夕阳西下,落日余晖映照在“陈赓驻平甸抗战指挥部旧址”门匾上,使这座已有300年历史的清代宅院更显庄严肃穆。
“去年这个时候,它还不是这个样子。”殷海波告诉记者,2024年8月,辉县市检察院在履职中发现,陈赓驻平甸抗战指挥部旧址由于年代久远,缺乏保护,部分砖块、瓦片脱落,存在安全隐患,该院随即立案。随后,该院检察官通过现场勘查、调阅历史档案等方式厘清文物管理权属脉络,向属地政府制发检察建议,督促其依法履行文物保护职责,及时消除安全隐患。今年4月,修复工作如期完成。如今,这里已成为党员干部、青少年接受爱国主义教育的重要基地,接待参观者超5000人次。
“旧址的修复并非简单地修旧如旧,而是对红色资源的系统保护。”殷海波深有感触地说。在他的介绍下,记者看到,这里的建筑不仅加固了砖块、瓦片,新增了指示牌,还通过设置“革命文物展”等展区,系统梳理了陈赓在辉县一带的抗战历程,重现当年波澜壮阔、可歌可泣的革命历史。“看到指挥部旧址风采重现,越来越多的红色资源在检察力量的推动下被修缮、利用,我们打心眼里感到高兴。”殷海波由衷地说着,脸上绽放出灿烂的笑容。

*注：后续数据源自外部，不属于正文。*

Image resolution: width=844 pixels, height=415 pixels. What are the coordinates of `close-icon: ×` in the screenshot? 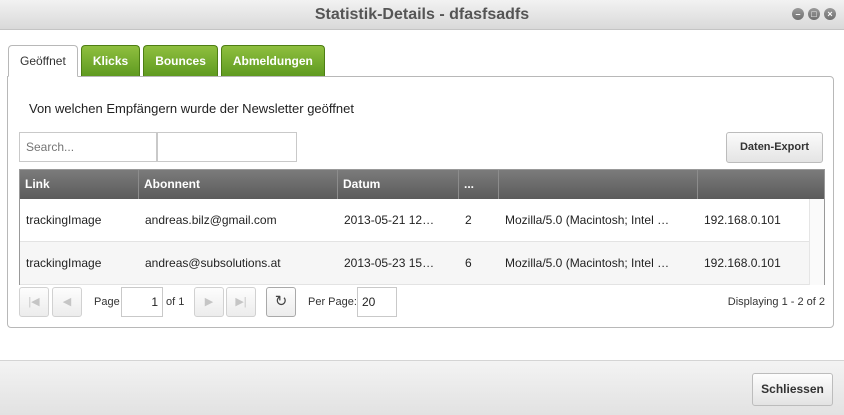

以该案的办理为契机,辉县市检察院与当地住建、文物保护等部门联合成立辉县市革命文化遗产保护传承工作小组,针对危害文物安全、妨害文物管理等问题开展专项监督,促成10余处革命旧址保护升级。同时,工作小组深挖革命文物的文化内涵和史料价值,推动将其融入辉县市文旅项目之中,真正实现红色基因的代代传承。
暮色渐起。回望太行,愈觉其山形雄壮,气势磅礴,在深邃而纯净的天穹下,山势轮廓如刀劈斧凿般。一股天地浩然之气,充盈其间,让人顿感自身之微渺,也心生对太行的无限敬畏。记者突然想起曾在郭兴事迹展览馆看到写有“太行之光”的牌匾,这光穿越时空,带着我们向苍穹中那无数闪耀的英雄星辰致以最崇高的敬意。
山因脊而雄,屋以梁而固。太行山是郭兴成长的摇篮,也是他历练的战场。正是凭借满腔赤子之情,以及对太行山尊严的忠诚守护,郭兴才写就了“双枪队长”的故事,世间才有了“李向阳”的传奇。